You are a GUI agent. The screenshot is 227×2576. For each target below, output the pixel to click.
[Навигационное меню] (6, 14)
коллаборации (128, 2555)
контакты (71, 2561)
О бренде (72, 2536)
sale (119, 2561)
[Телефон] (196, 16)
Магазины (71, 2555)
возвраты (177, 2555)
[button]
────────────────
> What you are asked to do: Your reply must contain the line with "О бренде (72, 2536)" and each later line of the material, word for word, and nothing else.

> Solution to the problem:
О бренде (72, 2536)
sale (119, 2561)
[Телефон] (196, 16)
Магазины (71, 2555)
возвраты (177, 2555)
[button]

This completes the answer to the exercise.